- Task list:
- 1) Please answer these questions about the Horrendous interview.
(a) In what year did the band form?
(b) Which label did Horrendous sign to?
(c) Which Iron Maiden album was the first CD from the teacher's list that Matt Knox got?
- 2) Write what comes next in the Horrendous interview, picking up after its final sentence.

- Page excerpt:
/---
It's getting tougher for everyone to balance their artistic and real-world demands: Just as the fall semester begins, the band — which formed in 2009 — is gearing up to release their hyped fourth LP, the sprawling Idol. And it's a critical moment, with Horrendous having expanded to a quartet and signed to the Season of Mist label (Cynic, Atheist, Morbid Angel, The Dillinger Escape Plan).
But the quartet took a major creative leap with their latest album, which weaves more progressive and jazz elements into their extreme-metal web. The band spoke to Revolver about their backgrounds, teenage lives, evolving relationships with religion, and the heady themes that informed Idol.
MATT, I READ THAT YOU GOT INTO METAL PARTIALLY AT LEAST THROUGH YOUR FIRST GUITAR TEACHER, WHOM YOU DESCRIBED AS "THIS CRAZY-ASS" BIKER-LOOKING GUY. FOR MOST MUSICIANS, THERE'S USUALLY SOME PERSON EARLY ON, SOME KIND OF MENTOR OR JUST EARLY EXAMPLE, WHO HELPS PUSH THEM TOWARD THEIR INSTRUMENT. WAS THIS BIKER GUY PRETTY INFLUENTIAL ON YOUR DEVELOPMENT AS A PLAYER?
MATT KNOX It's strange that you asked this question. My first actual experience with guitar in general was from a family friend. We all listened to punk music, and he brought a guitar over to our house. I remember seeing it and touching it for the first time — even though I couldn't do anything on it, I knew I wanted to play. We actually saw this guy again a couple days ago, after not seeing him for 10 years, and I told him, "You're kind of the reason I started playing, actually."
From the time I started playing guitar until I met my guitar teacher, we were just playing punk: fast and shitty stuff to the best of our abilities. I remember going in, and one of the first things he asked is what songs I wanted to learn. I brought in stuff by Kid Dynamite and Rancid, and I remember so vividly that he put it on and was like, "Yeah, we could learn this stuff, or …" and he immediately started ripping this solo. Of course, I was shocked and amazed. [Laughs] I even remember the guitar: It was this Gibson Les Paul sunburst with red on the outside. Then he gave me a list of CDs to buy and listen to. He was a huge Ozzy and Dio fan, but the first CD on the list that I got was Iron Maiden's Piece of Mind, which is still my favorite of their records. I think I was 10 or 12 at the time.
\---
- Given records:
/---
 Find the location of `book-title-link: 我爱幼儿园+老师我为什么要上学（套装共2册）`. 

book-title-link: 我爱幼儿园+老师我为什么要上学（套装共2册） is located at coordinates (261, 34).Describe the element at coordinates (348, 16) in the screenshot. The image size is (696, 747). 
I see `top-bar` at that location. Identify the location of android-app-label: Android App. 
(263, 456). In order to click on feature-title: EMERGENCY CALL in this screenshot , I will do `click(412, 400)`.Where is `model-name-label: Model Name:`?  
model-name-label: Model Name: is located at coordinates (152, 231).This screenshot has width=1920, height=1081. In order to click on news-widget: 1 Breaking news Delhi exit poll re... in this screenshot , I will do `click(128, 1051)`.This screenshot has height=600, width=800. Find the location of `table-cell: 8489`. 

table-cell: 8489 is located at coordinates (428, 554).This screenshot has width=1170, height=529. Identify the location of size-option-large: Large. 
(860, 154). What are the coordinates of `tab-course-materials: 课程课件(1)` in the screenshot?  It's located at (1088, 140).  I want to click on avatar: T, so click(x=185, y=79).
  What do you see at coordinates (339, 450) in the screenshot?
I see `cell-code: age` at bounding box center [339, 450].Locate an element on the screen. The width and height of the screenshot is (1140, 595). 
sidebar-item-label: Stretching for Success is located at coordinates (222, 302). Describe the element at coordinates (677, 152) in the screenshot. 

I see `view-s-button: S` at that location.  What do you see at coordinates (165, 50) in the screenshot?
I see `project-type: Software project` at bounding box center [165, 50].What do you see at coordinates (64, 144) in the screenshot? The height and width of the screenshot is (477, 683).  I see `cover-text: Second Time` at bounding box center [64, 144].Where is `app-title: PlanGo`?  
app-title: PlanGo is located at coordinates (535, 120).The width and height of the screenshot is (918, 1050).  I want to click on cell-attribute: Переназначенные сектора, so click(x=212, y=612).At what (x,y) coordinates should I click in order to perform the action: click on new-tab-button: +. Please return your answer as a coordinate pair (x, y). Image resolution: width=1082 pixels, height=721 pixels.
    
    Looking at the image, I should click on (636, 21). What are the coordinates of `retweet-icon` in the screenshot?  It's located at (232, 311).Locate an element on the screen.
\---
- Results of the exercise:
- 1)
(a) 2009
(b) Season of Mist
(c) Piece of Mind

- 2)
To make matters more palpable and hilarious, we went to Catholic school at the time, and I would go to lessons in my Catholic school uniform. I would roll up and learn Iron Maiden songs and shit. I had to stop taking lessons with him after I finished middle school because the timing just didn't work out — we went to a Catholic high school as well, and we had to drive kinda far to get to it. He definitely started my direction in terms of what I was getting into and what I viewed as interesting guitar playing.
If you wanna check out this guy's playing, his band is called Thunderbrew. As you can guess from the name, they were a Black Label Society–type band, and they sang about beer and ripped solos. I remember the first time I saw them play, it was at a church fundraiser, and they somehow ended up playing. It was a really funny setting to be playing in a church full of 10-year-olds.
ALEX KULICK Matt and I met in a coffee shop randomly two or three years ago, and that's the only reason I play in the band. The first band I ever played in was an Eighties-revival-meets-thrash band called On Top, and we played a show with Thunderbrew in Delaware. Years and years later, I'd found out that that's the band Matt's teacher was in.
IT'S INTERESTING THAT MATT AND JAMIE WERE IN CATHOLIC SCHOOL. DID, OR DOES, RELIGION MEAN ANYTHING TO YOU GUYS?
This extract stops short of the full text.